# Paph phillipinense var roebellinii



## emydura (Dec 24, 2009)

The last of my recent Paph flowerings and I will go out with one of my favourites. First time I have ever gotten more than 4 flowers on a multi. But then the person who sold me this division told me he would get 8-9 flowers on a spike (his growths were double mine in size so I don't doubt him), so it is probably not that much of an achievement. I was hoping to photograph all 5 flowers open at once, but the fifth flower hasn't opened yet and the first 2 flowers are browning off. Flowers don't last long on this species.

Anyway, less than 4 hours to Christmas. The pork, turkey and chicken are ready to be roasted. Everyone, have a good one.

Merry Christmas

David


Paph phillipinense var roebellinii


----------



## TyroneGenade (Dec 24, 2009)

Lovely plant, David. Did you get this from Ian Walters of Burleigh Park?


----------



## emydura (Dec 24, 2009)

TyroneGenade said:


> Lovely plant, David. Did you get this from Ian Walters of Burleigh Park?



No Tyrone. I got it off Ray Clements from Tinonee Orchids. He saw it in the US when he was over there 15 or so years ago. He liked it so much he went to all the trouble of importing it back to Australia. I got a division off his plant. I couldn't believe the size of his growths. The leaves must have been something like 60 cm long. I'd always thought roebellinii was more compact. Anyway my subsequent growths have never gotten close to this which in some ways is not a bad thing. I couldn't fit many orchids in my glasshouse if they were all this size.

David


----------



## Shiva (Dec 24, 2009)

Nice plant and flowers David.


----------



## JeanLux (Dec 24, 2009)

lovely blooms, very fine color!!! and (traditional Question) how long are the petals? 
Just past 12 in Lux! Have a very good time! Jean


----------



## Clark (Dec 24, 2009)

Really sweet!


----------



## emydura (Dec 24, 2009)

JeanLux said:


> lovely blooms, very fine color!!! and (traditional Question) how long are the petals?
> Just past 12 in Lux! Have a very good time! Jean



I just stumbled up to the glasshouse in the dark to measure the petal length -17 cm.

Time for me to go to bed. Just waiting for my daughter to go to sleep so I can eat the cookies and drink the milk that she left for Santa.

David


----------



## Gilda (Dec 24, 2009)

Beautiful !:clap::drool: Great photo too ! Can you or Slipperfan give pointers on how to get a good picture of long petaled multis ? I never can do them justice. TIA !


----------



## etex (Dec 24, 2009)

WOW!! Awesome blooms!! The photos are great!


----------



## GuRu (Dec 24, 2009)

Very impressive blooms and a nice photos as well.

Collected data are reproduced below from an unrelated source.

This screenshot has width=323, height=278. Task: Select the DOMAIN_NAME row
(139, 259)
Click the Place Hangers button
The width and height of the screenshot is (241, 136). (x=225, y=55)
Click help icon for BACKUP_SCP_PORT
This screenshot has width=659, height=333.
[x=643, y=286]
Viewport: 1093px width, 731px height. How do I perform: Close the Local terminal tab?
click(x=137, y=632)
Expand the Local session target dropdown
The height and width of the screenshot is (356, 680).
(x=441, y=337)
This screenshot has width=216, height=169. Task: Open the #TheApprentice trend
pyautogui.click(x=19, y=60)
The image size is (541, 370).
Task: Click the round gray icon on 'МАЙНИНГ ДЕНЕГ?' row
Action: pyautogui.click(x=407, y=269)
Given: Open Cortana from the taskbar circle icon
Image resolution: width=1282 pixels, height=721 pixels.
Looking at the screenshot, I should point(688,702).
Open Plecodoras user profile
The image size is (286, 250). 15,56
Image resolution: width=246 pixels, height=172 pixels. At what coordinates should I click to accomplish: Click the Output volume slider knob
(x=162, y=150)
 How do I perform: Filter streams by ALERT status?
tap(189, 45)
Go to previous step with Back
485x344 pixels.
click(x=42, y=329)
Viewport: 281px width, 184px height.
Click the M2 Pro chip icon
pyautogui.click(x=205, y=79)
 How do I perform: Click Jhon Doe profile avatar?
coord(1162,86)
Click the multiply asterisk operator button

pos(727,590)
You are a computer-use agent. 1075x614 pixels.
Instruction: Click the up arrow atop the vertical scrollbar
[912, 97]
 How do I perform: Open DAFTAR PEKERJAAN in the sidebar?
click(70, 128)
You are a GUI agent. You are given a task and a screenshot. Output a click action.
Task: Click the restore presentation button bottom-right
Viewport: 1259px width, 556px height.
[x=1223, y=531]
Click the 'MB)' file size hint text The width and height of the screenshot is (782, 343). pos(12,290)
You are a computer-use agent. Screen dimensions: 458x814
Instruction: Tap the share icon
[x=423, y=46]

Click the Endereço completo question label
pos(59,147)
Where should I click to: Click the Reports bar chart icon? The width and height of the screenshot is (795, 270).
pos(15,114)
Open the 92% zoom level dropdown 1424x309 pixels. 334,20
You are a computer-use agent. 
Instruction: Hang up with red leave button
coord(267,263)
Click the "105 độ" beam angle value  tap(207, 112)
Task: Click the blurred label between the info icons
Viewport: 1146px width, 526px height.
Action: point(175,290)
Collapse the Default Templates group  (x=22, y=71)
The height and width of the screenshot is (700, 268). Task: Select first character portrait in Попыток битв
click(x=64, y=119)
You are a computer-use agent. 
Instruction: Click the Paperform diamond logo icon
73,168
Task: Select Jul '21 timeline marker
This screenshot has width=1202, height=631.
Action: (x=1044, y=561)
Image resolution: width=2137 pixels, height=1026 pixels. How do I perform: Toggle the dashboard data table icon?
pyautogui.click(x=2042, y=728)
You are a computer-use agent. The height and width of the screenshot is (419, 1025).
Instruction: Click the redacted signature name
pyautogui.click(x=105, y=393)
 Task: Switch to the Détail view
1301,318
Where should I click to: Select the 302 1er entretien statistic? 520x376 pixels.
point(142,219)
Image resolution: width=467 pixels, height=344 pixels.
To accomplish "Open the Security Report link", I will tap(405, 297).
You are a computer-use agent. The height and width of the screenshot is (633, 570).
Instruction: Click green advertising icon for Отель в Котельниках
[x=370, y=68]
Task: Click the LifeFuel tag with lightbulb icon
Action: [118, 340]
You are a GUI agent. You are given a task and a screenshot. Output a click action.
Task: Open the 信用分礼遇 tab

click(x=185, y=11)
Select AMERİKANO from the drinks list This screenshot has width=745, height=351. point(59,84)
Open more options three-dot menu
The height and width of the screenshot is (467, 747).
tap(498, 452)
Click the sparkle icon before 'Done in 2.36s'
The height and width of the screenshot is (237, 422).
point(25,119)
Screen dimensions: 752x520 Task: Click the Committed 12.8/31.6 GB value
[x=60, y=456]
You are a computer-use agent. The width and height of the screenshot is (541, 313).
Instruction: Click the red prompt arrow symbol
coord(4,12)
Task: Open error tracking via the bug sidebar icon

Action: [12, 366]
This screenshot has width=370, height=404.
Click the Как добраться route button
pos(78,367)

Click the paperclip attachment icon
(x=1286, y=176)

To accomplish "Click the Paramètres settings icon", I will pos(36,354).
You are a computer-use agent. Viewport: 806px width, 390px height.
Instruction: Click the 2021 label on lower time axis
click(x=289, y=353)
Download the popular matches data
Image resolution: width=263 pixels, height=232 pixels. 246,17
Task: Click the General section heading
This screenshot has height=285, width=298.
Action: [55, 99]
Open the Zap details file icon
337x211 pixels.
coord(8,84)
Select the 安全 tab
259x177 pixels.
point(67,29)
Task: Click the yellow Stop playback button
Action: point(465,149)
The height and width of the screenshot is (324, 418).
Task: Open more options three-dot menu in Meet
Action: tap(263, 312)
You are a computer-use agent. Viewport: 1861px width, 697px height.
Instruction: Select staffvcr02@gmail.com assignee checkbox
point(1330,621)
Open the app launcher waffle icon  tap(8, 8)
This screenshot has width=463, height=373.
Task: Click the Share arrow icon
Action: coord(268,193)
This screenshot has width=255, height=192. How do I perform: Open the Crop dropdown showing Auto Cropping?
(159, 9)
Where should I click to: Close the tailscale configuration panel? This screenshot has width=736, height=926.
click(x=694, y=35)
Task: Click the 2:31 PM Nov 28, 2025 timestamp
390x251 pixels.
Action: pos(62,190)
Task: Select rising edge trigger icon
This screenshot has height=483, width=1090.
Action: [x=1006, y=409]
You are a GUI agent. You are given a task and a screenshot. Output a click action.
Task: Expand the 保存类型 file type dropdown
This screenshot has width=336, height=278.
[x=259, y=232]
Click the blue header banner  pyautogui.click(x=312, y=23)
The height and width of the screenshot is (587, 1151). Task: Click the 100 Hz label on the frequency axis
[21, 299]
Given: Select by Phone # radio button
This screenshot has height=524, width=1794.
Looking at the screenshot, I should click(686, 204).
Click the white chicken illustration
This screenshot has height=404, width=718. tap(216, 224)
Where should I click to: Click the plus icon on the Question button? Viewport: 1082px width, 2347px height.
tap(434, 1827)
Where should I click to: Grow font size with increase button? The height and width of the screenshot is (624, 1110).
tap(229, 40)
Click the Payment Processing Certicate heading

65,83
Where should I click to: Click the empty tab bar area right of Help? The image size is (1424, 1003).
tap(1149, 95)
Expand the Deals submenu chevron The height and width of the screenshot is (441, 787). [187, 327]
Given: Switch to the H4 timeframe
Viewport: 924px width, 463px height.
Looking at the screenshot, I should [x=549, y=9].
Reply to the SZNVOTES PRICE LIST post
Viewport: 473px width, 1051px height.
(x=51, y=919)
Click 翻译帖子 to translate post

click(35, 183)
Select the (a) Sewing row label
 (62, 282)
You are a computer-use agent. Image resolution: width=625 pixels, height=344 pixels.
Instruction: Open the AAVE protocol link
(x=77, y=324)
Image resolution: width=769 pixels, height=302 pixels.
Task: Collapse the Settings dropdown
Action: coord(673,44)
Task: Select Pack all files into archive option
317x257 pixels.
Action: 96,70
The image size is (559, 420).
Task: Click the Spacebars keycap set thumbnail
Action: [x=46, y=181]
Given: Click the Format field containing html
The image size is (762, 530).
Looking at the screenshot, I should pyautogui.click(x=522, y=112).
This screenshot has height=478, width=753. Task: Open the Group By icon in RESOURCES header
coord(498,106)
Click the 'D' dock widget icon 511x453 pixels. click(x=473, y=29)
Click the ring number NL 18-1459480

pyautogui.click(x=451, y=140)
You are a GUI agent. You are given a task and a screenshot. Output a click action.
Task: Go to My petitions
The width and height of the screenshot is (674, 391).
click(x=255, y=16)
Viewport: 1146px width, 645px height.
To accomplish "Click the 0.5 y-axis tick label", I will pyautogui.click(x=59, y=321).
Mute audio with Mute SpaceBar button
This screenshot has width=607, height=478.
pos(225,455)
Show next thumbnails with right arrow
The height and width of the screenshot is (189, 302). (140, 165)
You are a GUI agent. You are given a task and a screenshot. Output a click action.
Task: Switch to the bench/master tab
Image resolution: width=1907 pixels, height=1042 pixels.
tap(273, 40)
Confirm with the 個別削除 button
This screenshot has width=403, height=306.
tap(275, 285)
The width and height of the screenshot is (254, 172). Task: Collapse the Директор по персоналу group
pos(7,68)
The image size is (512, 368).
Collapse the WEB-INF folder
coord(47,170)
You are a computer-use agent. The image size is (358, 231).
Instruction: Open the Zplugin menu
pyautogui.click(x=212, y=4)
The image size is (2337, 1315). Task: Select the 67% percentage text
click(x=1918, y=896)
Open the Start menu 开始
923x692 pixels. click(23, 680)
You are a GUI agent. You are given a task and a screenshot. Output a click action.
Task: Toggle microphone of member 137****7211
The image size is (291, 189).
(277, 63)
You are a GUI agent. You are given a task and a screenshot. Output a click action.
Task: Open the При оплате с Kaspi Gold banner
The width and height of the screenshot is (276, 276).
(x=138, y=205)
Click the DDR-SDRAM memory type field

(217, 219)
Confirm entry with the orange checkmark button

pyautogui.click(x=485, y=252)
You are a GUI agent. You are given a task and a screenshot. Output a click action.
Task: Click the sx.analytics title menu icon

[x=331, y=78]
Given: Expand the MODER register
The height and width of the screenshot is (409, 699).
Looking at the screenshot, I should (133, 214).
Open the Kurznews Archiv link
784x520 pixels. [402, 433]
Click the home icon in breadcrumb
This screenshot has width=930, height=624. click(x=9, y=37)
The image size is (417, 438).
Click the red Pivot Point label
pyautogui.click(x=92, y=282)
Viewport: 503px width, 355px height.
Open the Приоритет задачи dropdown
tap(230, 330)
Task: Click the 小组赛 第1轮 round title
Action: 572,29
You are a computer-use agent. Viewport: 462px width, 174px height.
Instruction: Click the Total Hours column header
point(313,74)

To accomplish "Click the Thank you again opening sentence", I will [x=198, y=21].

Merry X-mas from Germany, rudolf


----------



## goldenrose (Dec 24, 2009)

:clap: :drool: :drool: Worth any amount of space in the GH! :clap::clap:


Gilda said:


> Beautiful !:clap::drool: Great photo too ! Can you or Slipperfan give pointers on how to get a good picture of long petaled multis ? I never can do them justice. TIA !


you're not alone!


----------



## Yoyo_Jo (Dec 24, 2009)

Wow, that's beautiful. I love the way the pouch color just pops. :clap:


----------



## Rick (Dec 24, 2009)

Very red in this clone. Very pretty!


----------



## paphioland (Dec 24, 2009)

I like it thanks


----------



## jblanford (Dec 24, 2009)

WOW!! That looks great David, thanks.... Jim.


----------



## tenman (Dec 24, 2009)

Roebbelenii is my favorite paph species. Great pics. The plant size may be due to some philippinense in its background.


----------



## emydura (Dec 24, 2009)

Gilda said:


> Beautiful !:clap::drool: Great photo too ! Can you or Slipperfan give pointers on how to get a good picture of long petaled multis ? I never can do them justice. TIA !



I'm sure Dot will have better insights than me. I haven't photographed a lot of long petaled Paphs. 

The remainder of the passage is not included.